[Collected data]
==========
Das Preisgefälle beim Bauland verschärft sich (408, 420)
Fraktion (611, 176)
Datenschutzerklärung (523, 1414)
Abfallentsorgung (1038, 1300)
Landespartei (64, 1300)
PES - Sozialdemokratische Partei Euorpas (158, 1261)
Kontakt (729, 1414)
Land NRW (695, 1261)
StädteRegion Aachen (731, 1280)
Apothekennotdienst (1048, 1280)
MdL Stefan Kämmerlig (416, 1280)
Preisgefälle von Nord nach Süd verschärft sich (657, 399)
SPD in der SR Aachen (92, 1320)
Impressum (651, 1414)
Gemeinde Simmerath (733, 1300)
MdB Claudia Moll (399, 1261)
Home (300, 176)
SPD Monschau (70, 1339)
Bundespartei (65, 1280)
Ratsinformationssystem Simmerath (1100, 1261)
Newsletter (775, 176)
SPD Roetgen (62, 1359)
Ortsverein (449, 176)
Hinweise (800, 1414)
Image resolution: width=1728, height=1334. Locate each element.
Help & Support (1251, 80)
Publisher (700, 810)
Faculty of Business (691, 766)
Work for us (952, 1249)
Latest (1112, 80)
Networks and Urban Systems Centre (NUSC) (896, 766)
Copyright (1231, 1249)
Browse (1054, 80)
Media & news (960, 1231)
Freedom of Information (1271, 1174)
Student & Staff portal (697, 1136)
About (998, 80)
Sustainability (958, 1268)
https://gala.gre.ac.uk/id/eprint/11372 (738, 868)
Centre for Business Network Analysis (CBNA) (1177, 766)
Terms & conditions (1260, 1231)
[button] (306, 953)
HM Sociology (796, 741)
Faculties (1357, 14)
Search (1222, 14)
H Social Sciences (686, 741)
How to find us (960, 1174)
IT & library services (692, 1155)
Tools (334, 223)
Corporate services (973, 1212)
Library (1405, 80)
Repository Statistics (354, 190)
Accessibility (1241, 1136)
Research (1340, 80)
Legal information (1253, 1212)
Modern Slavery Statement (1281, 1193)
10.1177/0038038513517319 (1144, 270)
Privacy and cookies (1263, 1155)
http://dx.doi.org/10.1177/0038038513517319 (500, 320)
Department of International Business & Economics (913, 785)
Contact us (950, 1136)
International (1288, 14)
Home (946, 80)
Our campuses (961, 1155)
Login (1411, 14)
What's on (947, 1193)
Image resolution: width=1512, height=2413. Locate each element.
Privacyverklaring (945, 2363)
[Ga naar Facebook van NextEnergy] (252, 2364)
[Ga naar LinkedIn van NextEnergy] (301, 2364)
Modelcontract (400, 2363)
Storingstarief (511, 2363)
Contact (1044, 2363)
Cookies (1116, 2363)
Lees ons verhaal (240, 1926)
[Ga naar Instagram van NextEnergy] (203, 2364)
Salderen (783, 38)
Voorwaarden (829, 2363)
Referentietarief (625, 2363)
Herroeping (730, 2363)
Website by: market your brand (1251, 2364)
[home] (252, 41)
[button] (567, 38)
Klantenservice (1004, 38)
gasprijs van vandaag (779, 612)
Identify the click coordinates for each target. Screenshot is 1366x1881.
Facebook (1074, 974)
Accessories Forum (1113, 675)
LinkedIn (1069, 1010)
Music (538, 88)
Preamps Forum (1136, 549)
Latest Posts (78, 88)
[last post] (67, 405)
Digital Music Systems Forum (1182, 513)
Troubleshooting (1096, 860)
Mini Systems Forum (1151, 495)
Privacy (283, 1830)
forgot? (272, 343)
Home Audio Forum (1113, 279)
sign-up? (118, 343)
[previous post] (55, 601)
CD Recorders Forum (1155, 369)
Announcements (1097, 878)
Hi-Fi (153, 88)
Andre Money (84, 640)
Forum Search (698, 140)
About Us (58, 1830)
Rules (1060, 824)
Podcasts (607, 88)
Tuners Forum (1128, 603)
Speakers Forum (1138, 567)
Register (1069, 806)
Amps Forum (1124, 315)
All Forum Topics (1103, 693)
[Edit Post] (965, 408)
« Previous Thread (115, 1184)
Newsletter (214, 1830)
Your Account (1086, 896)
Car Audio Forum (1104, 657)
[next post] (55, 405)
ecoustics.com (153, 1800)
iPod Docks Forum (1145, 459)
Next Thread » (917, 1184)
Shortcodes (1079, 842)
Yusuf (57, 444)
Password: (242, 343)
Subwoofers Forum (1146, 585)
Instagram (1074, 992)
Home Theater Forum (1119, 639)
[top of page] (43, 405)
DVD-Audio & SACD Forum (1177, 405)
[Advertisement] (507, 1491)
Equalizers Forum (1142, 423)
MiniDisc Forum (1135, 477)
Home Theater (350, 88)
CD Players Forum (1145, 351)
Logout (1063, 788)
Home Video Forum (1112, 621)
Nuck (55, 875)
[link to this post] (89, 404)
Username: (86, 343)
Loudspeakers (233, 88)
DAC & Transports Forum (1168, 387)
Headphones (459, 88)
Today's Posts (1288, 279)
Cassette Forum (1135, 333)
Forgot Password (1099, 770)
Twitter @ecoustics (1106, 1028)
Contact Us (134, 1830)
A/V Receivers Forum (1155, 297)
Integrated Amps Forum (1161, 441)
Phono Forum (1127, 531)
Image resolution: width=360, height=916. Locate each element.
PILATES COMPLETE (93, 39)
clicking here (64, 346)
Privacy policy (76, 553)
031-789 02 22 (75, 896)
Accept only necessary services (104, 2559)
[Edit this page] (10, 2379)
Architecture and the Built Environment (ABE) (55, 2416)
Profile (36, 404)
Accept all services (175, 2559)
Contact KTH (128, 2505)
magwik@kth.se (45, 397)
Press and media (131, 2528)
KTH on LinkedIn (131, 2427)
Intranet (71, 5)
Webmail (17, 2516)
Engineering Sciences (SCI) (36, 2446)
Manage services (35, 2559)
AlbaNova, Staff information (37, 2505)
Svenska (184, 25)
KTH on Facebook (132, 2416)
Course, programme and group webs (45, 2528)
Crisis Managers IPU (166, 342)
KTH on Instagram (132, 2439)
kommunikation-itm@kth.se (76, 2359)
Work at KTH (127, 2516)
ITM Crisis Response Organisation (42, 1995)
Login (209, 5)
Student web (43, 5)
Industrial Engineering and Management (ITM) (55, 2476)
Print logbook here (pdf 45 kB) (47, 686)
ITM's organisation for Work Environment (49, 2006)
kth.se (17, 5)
==========
Problem to work on -
Give back exactly the lines above, from the line containing "Modelcontract (400, 2363)" through the line containing "gasprijs van vandaag (779, 612)", with both end lines and nothing more.

The completed task -
Modelcontract (400, 2363)
Storingstarief (511, 2363)
Contact (1044, 2363)
Cookies (1116, 2363)
Lees ons verhaal (240, 1926)
[Ga naar Instagram van NextEnergy] (203, 2364)
Salderen (783, 38)
Voorwaarden (829, 2363)
Referentietarief (625, 2363)
Herroeping (730, 2363)
Website by: market your brand (1251, 2364)
[home] (252, 41)
[button] (567, 38)
Klantenservice (1004, 38)
gasprijs van vandaag (779, 612)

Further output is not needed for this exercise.